Sarà proprio vero che nella vita serve un pizzico di fortuna. Ne sa qualcosa il cancelliere Olaf Scholz, che da quando ha ereditato la carica dalla longeva Angela Merkel sembra passare da una piaga d’Egitto all’altra. La locomotiva d’Europa ha smesso di correre e trainare il resto del continente. Anzi, l’economia tedesca se la sta passando forse peggio di tutte in questi mesi. La crisi energetica la colpisce in misura imponente e, soprattutto, contribuisce a smantellare quel modello tedesco orgogliosamente costruito in decenni di pazienza teutonica.

Sta saltando tutto, forse gran parte di quel duro lavoro è andato già irreparabilmente perduto.

Economia tedesca nell’era globalizzazione

La Germania si riunificò nel 1990, ereditando il peso di una ex DDR praticamente in ginocchio sul piano economico e morale. Anziché mettersi le mani tra i capelli per i danni da riparare, colse l’occasione per rilanciare l’economia tedesca. Come? Sfruttando come mai prima i mercati internazionali. Puntando anche sulla manovalanza a basso costo dei Laender orientali, consolidò la sua macchina dell’export. Tutto ciò richiedeva, però, tre pilastri fondamentali: allacciare buone relazioni diplomatiche con il resto del mondo; puntare sulla globalizzazione, vale a dire sui mercati aperti; importare le materie prime a basso costo dalla Russia.

Il primo e terzo pilastro furono alzati quasi spontaneamente. Già con la divisione in blocchi, l’allora Germania Ovest aveva intrapreso la cosiddetta Ostpolitik, cioè si guardava anche ad est, pur essendo pienamente inserita nel campo occidentale. Con la caduta dell’Unione Sovietica, l’infittirsi delle relazioni commerciali con Mosca divenne quasi naturale. Il resto fu benedetto dalla stessa America. La costruzione della globalizzazione economica e finanziaria era iniziata già con Ronald Reagan e fu completata con Bill Clinton.

L’economia tedesca a tratti arrancò per il forte peso dell’arretratezza dell’ex DDR, ma si rilanciò con l’euro e le esportazioni nel resto del mondo.

Fu così che prima della pandemia raggiunse un avanzo commerciale di oltre cinque volte quello di inizio anni Novanta.
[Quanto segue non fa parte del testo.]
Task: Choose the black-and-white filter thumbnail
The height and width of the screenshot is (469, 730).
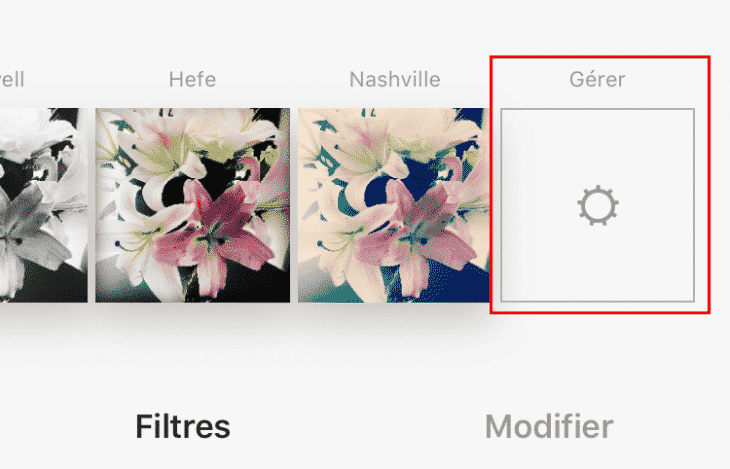Action: (x=43, y=205)
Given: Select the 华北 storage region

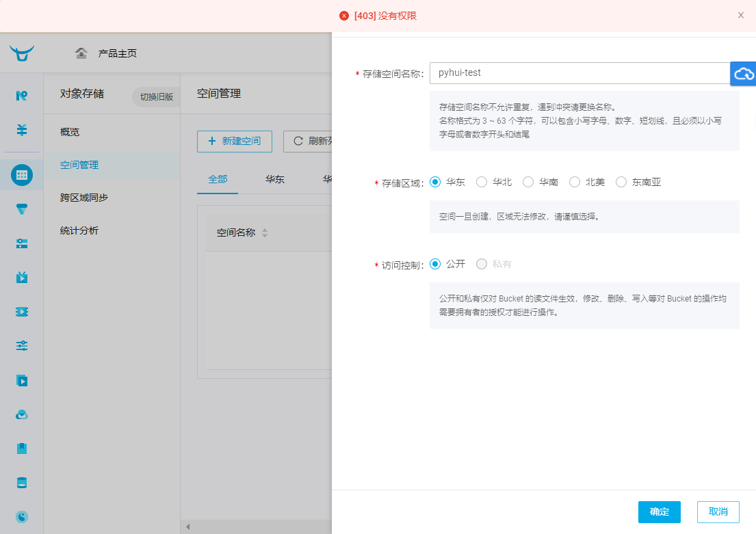Looking at the screenshot, I should (x=482, y=182).
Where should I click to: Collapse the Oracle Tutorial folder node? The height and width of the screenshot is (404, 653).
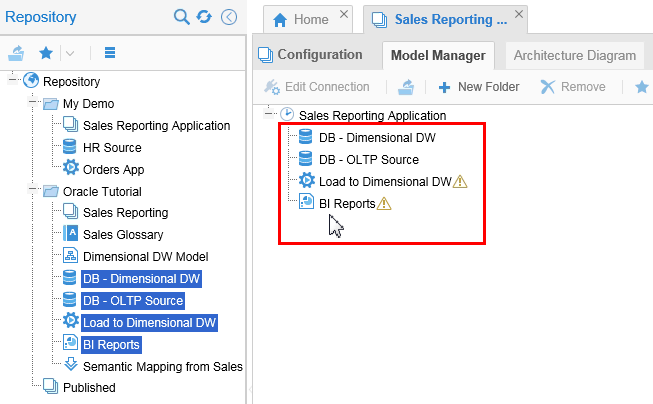click(33, 191)
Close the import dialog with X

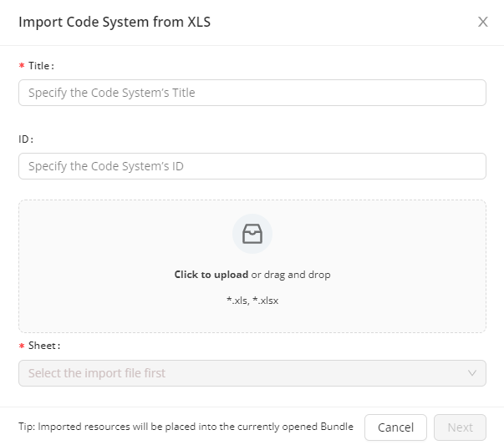482,23
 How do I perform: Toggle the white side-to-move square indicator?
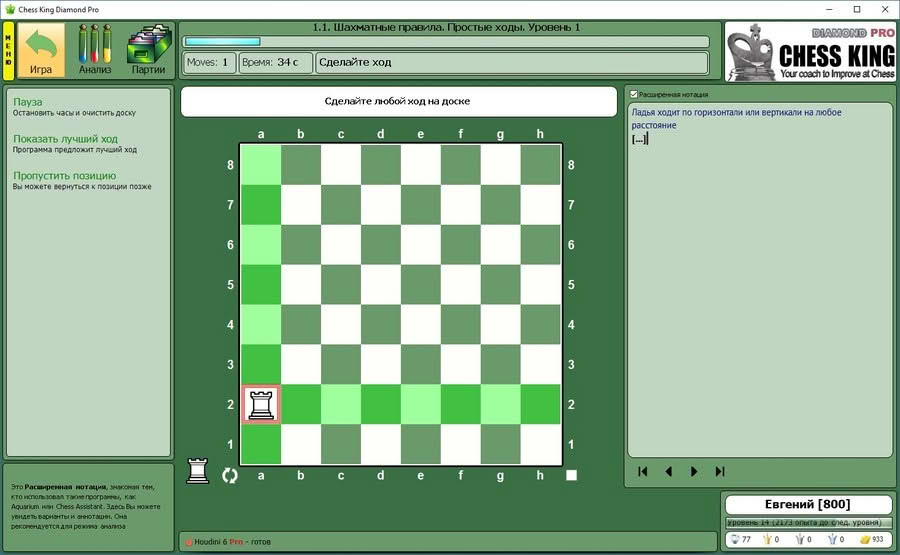(x=571, y=475)
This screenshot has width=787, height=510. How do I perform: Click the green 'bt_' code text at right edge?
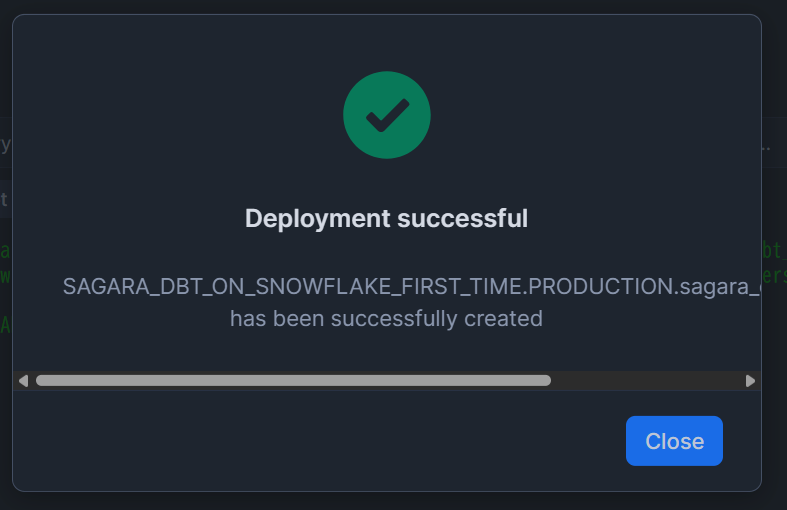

In termini di PIL, oltre l’8%. In altre parole, la Germania fabbricava e vendeva a tutti, ricchi e poveri. Verso i soli USA riusciva a maturare un avanzo commerciale di 70 miliardi di dollari. Si capisce perfettamente perché Berlino era diventata bersaglio facile dell’amministrazione Trump tra dazi minacciati e imposti.

Il tracollo tra imprevisti e nuovo ordine mondiale

I tedeschi pensarono di averla scampata con la vittoria di Joe Biden nel novembre 2020. Credettero che la “guerra” commerciale con la Cina sarebbe venuta meno e che si sarebbero mantenute quelle relazioni basilari tra gli stati essenziali per conservare la globalizzazione. Non aveva previsto che la Casa Bianca avrebbe non solo mantenuto quasi intatti i dazi anti-cinesi dell’era Trump, ma che avrebbe aperto un secondo fronte bellico con la Russia.

Se già la pandemia aveva messo in crisi le catene di produzione lunghe, minacciando proprio uno dei pilastri del miracolo tedesco, adesso l’intera costruzione su cui questo si è retto per decenni è semi-crollata. Le importazioni dalla Russia dovranno essere praticamente minimizzate e fine del gas a basso costo. D’altra parte, lo stesso mercato cinese sta venendo meno, visto che Pechino fa parte dell’orbita geopolitica a noi avversa. Non solo l’economia tedesca non riesce più a produrre a costi competitivi, ma ha difficoltà a trovare mercati di sbocco credibili per il medio-lungo termine.

E questo è un problema serissimo per un paese, che in tutti gli ultimi anni aveva quasi snobbato le criticità dell’Eurozona, ritenendo che esse non la riguardassero. Berlino ha sottovalutato il fastidio con cui gli USA da tempo assistevano all’ascesa dell’Eurozona germano-centrica sul piano commerciale per via di una valuta – l’euro – giudicata sottovalutata per gli standard tedeschi.

Washington sapeva che l’unico modo per piegare l’area sarebbe stato di colpire al suo cuore: l’economia tedesca. E pazienza se, riuscendoci, il cambio euro-dollaro sia sprofondato sotto la parità. Almeno stavolta è sintomatico di una crisi quasi d’identità del continente.